Dans une décision du 1ᵉʳ décembre 2025, le Tribunal du travail de Diekirch s’est prononcé sur une question délicate : comment articuler la protection contre le licenciement en cas de maladie avec la situation d’un salarié ressortissant d’un pays tiers ne disposant pas d’autorisation de travail ?
Pour rappel, l’article L.121-6 (3) du Code du travail protège le salarié contre le licenciement pendant un maximum de 26 semaines à compter du début de son incapacité de travail, à condition que celle-ci ait été régulièrement notifiée à l’employeur.
Par ailleurs, l’article L.574-1 du même Code interdit strictement l’emploi de ressortissants de pays tiers en situation irrégulière.
En l’espèce, le salarié était en incapacité de travail depuis plus de 33 semaines au moment de son licenciement, dépassant donc la limite des 26 semaines. Par application de l’article L.121-6 (3) du Code du travail, la protection contre le licenciement n’avait en principe plus vocation à s’appliquer.

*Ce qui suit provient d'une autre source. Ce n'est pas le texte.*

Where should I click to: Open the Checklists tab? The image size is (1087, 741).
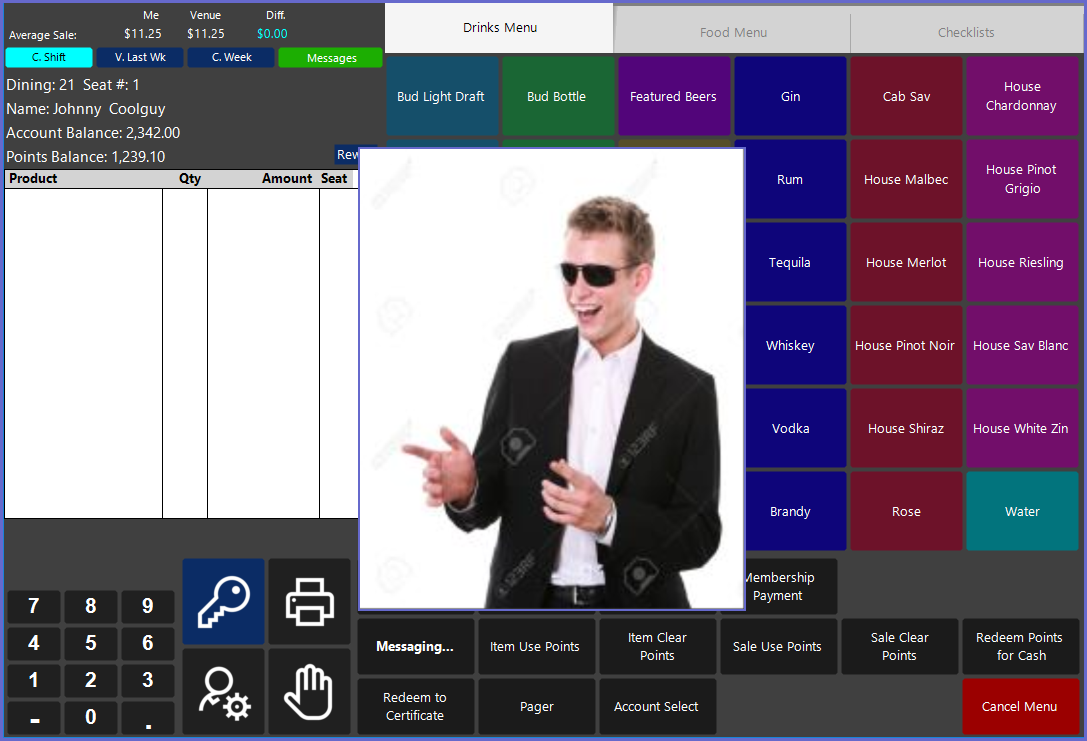966,32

Point clé de la décision : abstraction faite de la question de savoir si le salarié avait atteint la limite des 26 semaines telle que prévue par la disposition précitée, le tribunal constate qu’il ne disposait pas d’autorisation de travail au Luxembourg. Selon le Tribunal, les dispositions légales ayant trait au travail illégal constituent des dispositions d’ordre public et ne prévoient aucune exception pour les salariés malades, ayant respecté les conditions de l’article L.121-6 du Code du travail et se trouvant en situation irrégulière.
En conséquence, lorsqu’un salarié se trouve en situation d’emploi irrégulier faute d’autorisation de travail, la protection contre le licenciement en cas de maladie ne trouve pas à s’appliquer. L’employeur doit se conformer en priorité aux dispositions impératives interdisant le travail illégal et donc faire stopper immédiatement l’emploi du salarié.
Cette décision constitue un rappel important : la vérification et la documentation régulière du statut administratif des salariés ressortissants de pays tiers sont essentielles pour limiter les risques juridiques.